Information given -

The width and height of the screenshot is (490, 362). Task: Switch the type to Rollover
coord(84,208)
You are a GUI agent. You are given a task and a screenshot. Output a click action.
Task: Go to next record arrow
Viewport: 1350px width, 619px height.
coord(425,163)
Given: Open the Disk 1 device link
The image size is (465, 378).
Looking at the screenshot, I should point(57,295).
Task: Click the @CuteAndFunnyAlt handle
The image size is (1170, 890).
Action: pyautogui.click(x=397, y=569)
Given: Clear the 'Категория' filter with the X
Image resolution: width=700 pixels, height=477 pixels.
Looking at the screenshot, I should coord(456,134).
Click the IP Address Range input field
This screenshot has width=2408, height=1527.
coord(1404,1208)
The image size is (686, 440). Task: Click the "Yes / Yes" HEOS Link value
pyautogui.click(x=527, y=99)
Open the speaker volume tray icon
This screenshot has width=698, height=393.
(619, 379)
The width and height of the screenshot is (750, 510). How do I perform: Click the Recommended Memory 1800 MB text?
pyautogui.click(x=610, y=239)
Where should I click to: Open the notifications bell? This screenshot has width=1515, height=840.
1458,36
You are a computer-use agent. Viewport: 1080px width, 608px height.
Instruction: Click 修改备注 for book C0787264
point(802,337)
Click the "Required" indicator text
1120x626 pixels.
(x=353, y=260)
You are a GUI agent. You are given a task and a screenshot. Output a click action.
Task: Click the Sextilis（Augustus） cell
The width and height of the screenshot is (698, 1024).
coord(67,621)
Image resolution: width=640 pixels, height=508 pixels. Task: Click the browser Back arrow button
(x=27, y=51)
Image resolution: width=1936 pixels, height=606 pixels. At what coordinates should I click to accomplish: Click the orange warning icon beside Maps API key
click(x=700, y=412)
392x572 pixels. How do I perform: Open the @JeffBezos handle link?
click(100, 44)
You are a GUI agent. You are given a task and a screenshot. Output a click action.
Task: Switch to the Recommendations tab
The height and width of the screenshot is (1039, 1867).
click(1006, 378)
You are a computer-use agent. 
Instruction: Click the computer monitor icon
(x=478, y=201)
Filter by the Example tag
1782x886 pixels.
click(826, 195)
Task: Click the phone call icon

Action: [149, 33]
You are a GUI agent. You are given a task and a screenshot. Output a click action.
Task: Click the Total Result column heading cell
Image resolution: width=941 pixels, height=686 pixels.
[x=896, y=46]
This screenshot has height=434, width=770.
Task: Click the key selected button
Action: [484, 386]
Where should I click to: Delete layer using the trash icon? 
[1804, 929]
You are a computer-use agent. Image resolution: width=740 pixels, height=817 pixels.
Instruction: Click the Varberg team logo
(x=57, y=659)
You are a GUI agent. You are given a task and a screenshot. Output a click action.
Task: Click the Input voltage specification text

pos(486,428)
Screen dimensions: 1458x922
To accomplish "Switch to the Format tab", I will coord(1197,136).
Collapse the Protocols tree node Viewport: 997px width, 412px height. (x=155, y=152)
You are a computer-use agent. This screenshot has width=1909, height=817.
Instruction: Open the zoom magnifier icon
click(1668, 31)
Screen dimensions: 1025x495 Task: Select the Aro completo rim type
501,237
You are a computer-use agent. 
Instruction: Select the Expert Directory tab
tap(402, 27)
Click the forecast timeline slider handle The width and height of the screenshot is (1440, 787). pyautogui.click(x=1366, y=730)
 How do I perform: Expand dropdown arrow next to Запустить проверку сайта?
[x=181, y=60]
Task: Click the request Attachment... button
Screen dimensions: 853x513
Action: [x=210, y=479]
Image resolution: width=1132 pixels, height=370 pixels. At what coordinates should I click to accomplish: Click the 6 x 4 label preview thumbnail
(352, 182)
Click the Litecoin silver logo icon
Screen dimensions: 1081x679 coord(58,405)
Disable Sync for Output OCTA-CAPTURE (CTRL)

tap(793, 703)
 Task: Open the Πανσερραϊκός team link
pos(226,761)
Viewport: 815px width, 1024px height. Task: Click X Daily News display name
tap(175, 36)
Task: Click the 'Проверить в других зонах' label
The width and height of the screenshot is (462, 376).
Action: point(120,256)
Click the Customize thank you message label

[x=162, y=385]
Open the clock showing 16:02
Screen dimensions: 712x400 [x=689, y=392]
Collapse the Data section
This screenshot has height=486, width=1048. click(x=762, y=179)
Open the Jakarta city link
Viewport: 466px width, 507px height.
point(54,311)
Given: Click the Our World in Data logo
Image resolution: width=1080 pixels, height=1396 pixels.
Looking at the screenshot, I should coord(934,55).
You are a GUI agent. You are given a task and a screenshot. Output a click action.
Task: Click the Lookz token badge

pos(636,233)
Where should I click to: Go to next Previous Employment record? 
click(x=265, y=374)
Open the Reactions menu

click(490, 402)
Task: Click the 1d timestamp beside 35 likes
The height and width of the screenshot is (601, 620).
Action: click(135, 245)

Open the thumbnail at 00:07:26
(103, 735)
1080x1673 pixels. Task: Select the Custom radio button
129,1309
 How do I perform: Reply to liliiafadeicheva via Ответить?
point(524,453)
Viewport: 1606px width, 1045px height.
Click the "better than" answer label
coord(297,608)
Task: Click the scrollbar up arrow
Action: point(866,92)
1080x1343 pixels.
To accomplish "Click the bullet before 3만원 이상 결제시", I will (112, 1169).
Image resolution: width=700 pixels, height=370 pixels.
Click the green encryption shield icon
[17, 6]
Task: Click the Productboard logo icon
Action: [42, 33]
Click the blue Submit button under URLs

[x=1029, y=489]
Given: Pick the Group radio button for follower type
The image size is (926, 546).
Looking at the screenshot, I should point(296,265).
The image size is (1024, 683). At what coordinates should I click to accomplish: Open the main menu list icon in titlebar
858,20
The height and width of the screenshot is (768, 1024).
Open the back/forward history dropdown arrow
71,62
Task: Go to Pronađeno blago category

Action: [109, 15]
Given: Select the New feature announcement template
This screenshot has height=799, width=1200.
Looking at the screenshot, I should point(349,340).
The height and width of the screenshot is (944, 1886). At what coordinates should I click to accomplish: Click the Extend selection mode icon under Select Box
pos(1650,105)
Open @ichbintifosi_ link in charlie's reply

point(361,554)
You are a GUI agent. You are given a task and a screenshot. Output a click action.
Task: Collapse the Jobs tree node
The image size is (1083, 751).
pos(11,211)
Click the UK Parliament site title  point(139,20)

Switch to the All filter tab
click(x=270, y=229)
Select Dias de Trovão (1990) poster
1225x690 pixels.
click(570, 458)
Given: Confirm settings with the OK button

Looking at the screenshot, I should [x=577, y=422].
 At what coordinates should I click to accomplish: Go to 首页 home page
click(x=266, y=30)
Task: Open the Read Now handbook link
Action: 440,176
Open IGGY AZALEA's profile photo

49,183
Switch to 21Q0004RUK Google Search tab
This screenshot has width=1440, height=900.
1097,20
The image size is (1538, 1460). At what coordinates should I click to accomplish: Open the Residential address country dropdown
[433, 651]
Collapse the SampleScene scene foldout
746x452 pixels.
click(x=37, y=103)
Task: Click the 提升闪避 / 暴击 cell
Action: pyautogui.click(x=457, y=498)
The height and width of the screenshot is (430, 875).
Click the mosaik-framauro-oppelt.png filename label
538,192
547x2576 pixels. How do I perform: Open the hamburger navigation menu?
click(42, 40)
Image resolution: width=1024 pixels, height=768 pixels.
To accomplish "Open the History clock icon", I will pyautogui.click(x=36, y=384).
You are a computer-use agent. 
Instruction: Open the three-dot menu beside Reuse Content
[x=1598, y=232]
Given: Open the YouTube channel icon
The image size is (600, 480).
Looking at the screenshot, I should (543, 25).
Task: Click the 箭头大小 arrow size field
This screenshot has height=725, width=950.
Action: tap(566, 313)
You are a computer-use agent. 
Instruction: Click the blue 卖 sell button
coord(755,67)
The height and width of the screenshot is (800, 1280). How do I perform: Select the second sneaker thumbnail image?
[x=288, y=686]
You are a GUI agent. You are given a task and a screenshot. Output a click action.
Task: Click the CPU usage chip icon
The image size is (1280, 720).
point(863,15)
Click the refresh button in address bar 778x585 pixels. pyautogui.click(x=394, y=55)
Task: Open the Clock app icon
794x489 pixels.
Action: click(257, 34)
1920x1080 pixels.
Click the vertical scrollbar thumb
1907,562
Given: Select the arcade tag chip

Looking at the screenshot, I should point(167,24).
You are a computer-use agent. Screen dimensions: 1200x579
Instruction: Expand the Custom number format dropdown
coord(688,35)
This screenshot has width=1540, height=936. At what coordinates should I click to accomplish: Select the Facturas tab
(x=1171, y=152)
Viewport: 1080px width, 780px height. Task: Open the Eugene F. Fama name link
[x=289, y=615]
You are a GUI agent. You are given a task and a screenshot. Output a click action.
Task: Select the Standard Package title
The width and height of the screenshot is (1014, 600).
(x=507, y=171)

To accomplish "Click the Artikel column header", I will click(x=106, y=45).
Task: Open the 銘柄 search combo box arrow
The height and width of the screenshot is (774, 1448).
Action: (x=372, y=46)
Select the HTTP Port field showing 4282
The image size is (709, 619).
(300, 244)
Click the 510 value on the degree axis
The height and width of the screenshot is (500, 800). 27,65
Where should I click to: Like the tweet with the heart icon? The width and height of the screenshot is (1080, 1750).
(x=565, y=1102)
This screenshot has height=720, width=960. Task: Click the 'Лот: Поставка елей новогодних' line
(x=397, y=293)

Exercise details - Using the material, find how many lines hold the word "node". Give the number by itself.

Task answer - 2